*Set task:* Format each line of the listing below as one string in a JSON list, leaving out blank lines.

::::::

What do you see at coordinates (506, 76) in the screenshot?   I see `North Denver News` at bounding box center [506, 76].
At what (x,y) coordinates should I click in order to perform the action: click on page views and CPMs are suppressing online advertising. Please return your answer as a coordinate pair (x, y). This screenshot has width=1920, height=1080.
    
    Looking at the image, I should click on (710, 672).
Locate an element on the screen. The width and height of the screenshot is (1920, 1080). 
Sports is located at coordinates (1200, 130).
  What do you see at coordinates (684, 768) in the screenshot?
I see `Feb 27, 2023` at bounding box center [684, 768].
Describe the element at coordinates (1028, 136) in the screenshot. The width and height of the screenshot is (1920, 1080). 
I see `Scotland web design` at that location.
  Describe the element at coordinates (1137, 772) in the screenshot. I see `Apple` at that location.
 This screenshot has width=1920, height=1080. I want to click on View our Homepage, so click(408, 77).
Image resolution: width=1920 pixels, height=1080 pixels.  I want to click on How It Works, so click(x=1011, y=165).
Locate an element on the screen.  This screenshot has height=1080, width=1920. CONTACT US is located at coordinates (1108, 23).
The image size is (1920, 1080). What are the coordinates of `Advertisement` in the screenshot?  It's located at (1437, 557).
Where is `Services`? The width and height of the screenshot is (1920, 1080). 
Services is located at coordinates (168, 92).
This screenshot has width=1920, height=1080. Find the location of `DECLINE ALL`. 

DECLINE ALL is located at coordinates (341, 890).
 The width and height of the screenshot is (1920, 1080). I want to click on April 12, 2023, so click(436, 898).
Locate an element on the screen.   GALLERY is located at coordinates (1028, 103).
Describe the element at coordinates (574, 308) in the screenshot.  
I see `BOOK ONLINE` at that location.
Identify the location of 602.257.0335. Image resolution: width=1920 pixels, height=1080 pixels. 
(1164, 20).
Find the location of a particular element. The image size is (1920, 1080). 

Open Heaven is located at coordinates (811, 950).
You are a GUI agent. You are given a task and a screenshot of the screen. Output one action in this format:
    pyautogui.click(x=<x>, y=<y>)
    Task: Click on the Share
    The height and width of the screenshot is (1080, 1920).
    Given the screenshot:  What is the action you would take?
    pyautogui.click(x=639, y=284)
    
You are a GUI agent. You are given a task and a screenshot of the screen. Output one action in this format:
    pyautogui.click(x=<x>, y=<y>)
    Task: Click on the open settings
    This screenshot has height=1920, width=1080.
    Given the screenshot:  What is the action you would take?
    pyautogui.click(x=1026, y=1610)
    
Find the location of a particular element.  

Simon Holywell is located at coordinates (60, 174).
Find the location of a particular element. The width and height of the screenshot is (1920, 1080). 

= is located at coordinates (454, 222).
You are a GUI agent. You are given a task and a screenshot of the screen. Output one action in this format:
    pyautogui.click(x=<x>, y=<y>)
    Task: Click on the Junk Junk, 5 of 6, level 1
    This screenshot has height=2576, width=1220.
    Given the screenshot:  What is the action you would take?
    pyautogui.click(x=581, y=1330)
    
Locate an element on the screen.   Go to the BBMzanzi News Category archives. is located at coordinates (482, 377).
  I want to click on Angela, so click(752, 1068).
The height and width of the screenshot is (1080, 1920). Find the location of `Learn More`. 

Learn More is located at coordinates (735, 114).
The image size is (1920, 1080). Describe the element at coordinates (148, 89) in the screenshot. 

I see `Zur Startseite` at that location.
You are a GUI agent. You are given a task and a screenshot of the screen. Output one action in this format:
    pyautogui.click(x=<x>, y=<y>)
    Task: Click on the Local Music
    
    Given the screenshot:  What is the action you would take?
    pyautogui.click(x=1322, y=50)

::::::

*Result of the task:*
[
  "What do you see at coordinates (506, 76) in the screenshot?   I see `North Denver News` at bounding box center [506, 76].",
  "At what (x,y) coordinates should I click in order to perform the action: click on page views and CPMs are suppressing online advertising. Please return your answer as a coordinate pair (x, y). This screenshot has width=1920, height=1080.",
  "    Looking at the image, I should click on (710, 672).",
  "Locate an element on the screen. The width and height of the screenshot is (1920, 1080). ",
  "Sports is located at coordinates (1200, 130).",
  "  What do you see at coordinates (684, 768) in the screenshot?",
  "I see `Feb 27, 2023` at bounding box center [684, 768].",
  "Describe the element at coordinates (1028, 136) in the screenshot. The width and height of the screenshot is (1920, 1080). ",
  "I see `Scotland web design` at that location.",
  "  Describe the element at coordinates (1137, 772) in the screenshot. I see `Apple` at that location.",
  " This screenshot has width=1920, height=1080. I want to click on View our Homepage, so click(408, 77).",
  "Image resolution: width=1920 pixels, height=1080 pixels.  I want to click on How It Works, so click(x=1011, y=165).",
  "Locate an element on the screen.  This screenshot has height=1080, width=1920. CONTACT US is located at coordinates (1108, 23).",
  "The image size is (1920, 1080). What are the coordinates of `Advertisement` in the screenshot?  It's located at (1437, 557).",
  "Where is `Services`? The width and height of the screenshot is (1920, 1080). ",
  "Services is located at coordinates (168, 92).",
  "This screenshot has width=1920, height=1080. Find the location of `DECLINE ALL`. ",
  "DECLINE ALL is located at coordinates (341, 890).",
  " The width and height of the screenshot is (1920, 1080). I want to click on April 12, 2023, so click(436, 898).",
  "Locate an element on the screen.   GALLERY is located at coordinates (1028, 103).",
  "Describe the element at coordinates (574, 308) in the screenshot.  ",
  "I see `BOOK ONLINE` at that location.",
  "Identify the location of 602.257.0335. Image resolution: width=1920 pixels, height=1080 pixels. ",
  "(1164, 20).",
  "Find the location of a particular element. The image size is (1920, 1080). ",
  "Open Heaven is located at coordinates (811, 950).",
  "You are a GUI agent. You are given a task and a screenshot of the screen. Output one action in this format:",
  "    pyautogui.click(x=<x>, y=<y>)",
  "    Task: Click on the Share",
  "    The height and width of the screenshot is (1080, 1920).",
  "    Given the screenshot:  What is the action you would take?",
  "    pyautogui.click(x=639, y=284)",
  "You are a GUI agent. You are given a task and a screenshot of the screen. Output one action in this format:",
  "    pyautogui.click(x=<x>, y=<y>)",
  "    Task: Click on the open settings",
  "    This screenshot has height=1920, width=1080.",
  "    Given the screenshot:  What is the action you would take?",
  "    pyautogui.click(x=1026, y=1610)",
  "Find the location of a particular element.  ",
  "Simon Holywell is located at coordinates (60, 174).",
  "Find the location of a particular element. The width and height of the screenshot is (1920, 1080). ",
  "= is located at coordinates (454, 222).",
  "You are a GUI agent. You are given a task and a screenshot of the screen. Output one action in this format:",
  "    pyautogui.click(x=<x>, y=<y>)",
  "    Task: Click on the Junk Junk, 5 of 6, level 1",
  "    This screenshot has height=2576, width=1220.",
  "    Given the screenshot:  What is the action you would take?",
  "    pyautogui.click(x=581, y=1330)",
  "Locate an element on the screen.   Go to the BBMzanzi News Category archives. is located at coordinates (482, 377).",
  "  I want to click on Angela, so click(752, 1068).",
  "The height and width of the screenshot is (1080, 1920). Find the location of `Learn More`. ",
  "Learn More is located at coordinates (735, 114).",
  "The image size is (1920, 1080). Describe the element at coordinates (148, 89) in the screenshot. ",
  "I see `Zur Startseite` at that location.",
  "You are a GUI agent. You are given a task and a screenshot of the screen. Output one action in this format:",
  "    pyautogui.click(x=<x>, y=<y>)",
  "    Task: Click on the Local Music",
  "    Given the screenshot:  What is the action you would take?",
  "    pyautogui.click(x=1322, y=50)"
]